Bringing an anti-racism culture and mission to an agency is a slow process that involves a thorough examination of the agency’s practices and history by all stakeholders. Undoing racism requires persistence.

Has It Been Done?

Yes. On a large scale, the Texas Department of Family Protective Services has been undertaking, from 2005 to the present, statewide re-organization aligned with anti-racism principles. This effort resulted from an in-state legislative study that found disproportionate reporting of African-American children to protective services and their placement in foster-care.

Stakeholder teams, including clients, were developed to address issues of staff recruitment, training, as well as services of investigation, placement, removal, placement and reunification. All managers completed Undoing Racism© training in order to understand that racial disproportionality is a manifestation of systemic/institutional racism.

As a result of this massive undertaking, placement of African-American children has been reduced, families are stronger, workers feel more effective, and the state of Texas is saving significant sums of money.

Another example: The Human Services Council of New York City has sponsored Undoing Racism training for agency executives for ten years. As a result, many human services agencies include undoing racism in their core missions. In these agencies, leadership and staff recruitment, service delivery and accountability has changed to incorporate an anti-racist approach.

Who Is Doing This Work?

Fifteen years ago, 60 New York City-area social workers participated in a two and a half day Undoing Racism workshop conducted by the Peoples’ Institute for Survival and Beyond. Realizing that their respective agencies were not incorporating anti-racist practices into client services, they formed the Anti-Racist Alliance to bring collectively a clear anti-racist vision to their work and to organize more human-services workers and agencies to participate in the Undoing Racism workshop.

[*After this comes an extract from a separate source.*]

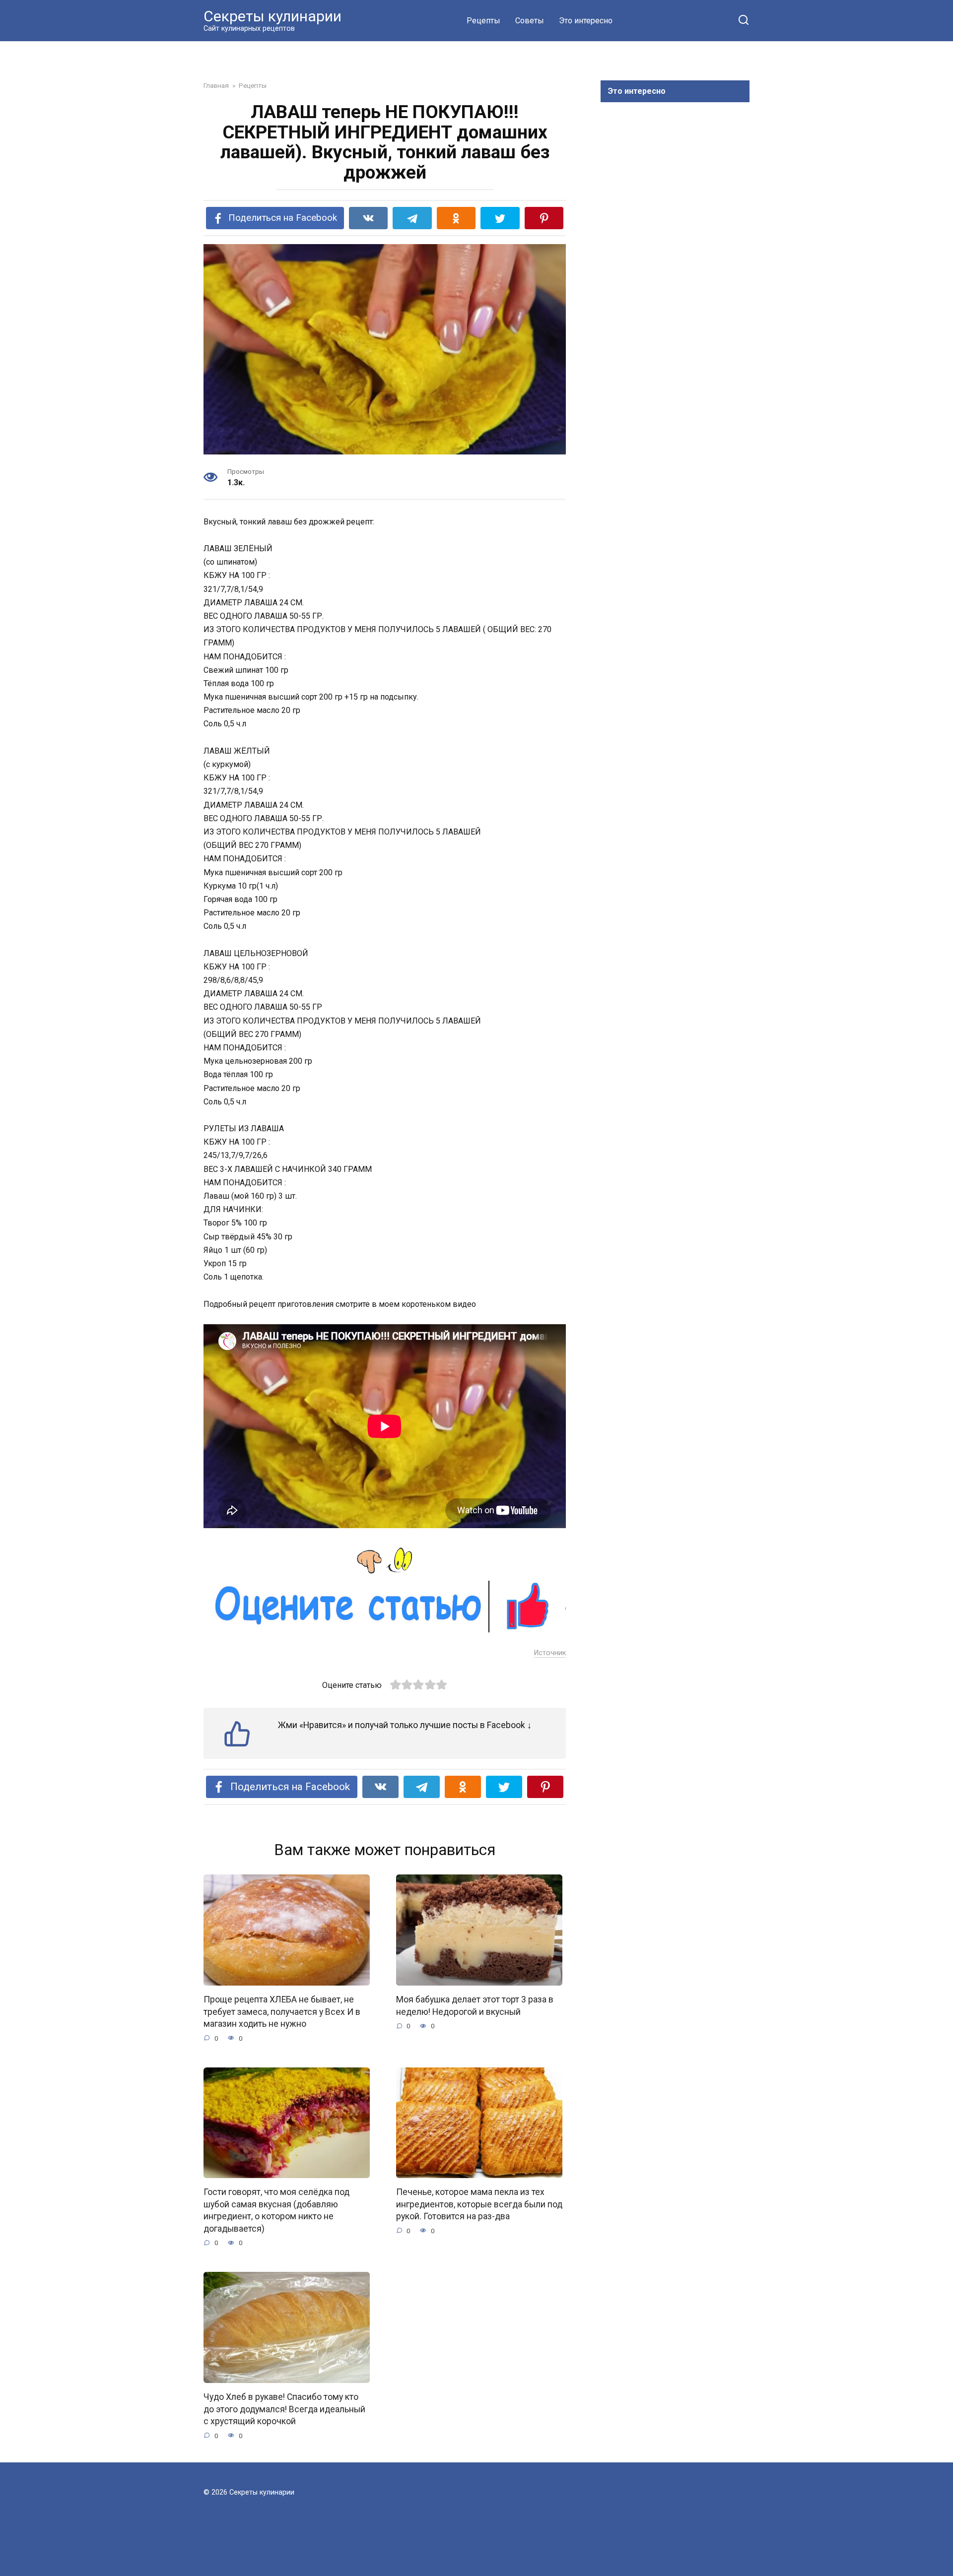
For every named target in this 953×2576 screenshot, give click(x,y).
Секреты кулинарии (272, 16)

Their goal was to equip a critical mass of human services professionals with an anti-racist lens, so that they could then begin to transform their agencies to reduce racial disproportionality and bring about more equitable outcomes. As part of the mission to educate and to organize, the Anti-Racist Alliance arranges Undoing Racism workshops by the Peoples’ Institute for Survival and Beyond throughout the greater New York City area. To date, more than 8,000 people from hundreds of agencies and schools have been trained. Their antiracist organizing has expanded into many other cities.

How Can We Learn More and Get Involved?

The Anti-Racist Alliance offers web-based resources and information at www.antiracistalliance.com. Upcoming Undoing Racism workshops are listed on the website, along with other events to support human services professionals in developing antiracist knowledge and skills. Visit the website and learn. Attend an Undoing Racism workshop and encourage your agency to participate in Undoing Racism training.

The Peoples’ Institute for Survival and Beyond teaches that “Racism is the single most critical barrier to building effective coalitions for social change. Racism has been consciously and systematically erected, and it can be undone only if people understand what it is, how it functions, and why it is perpetuated.”

Racism is an unsustainable drain on a faltering economy. In this era of accountability, it is critical that we become accountable to the most vulnerable people: our clients. Consciously working to dismantle the barriers of inequity means undoing racism, so as to ensure the humanity in human services work.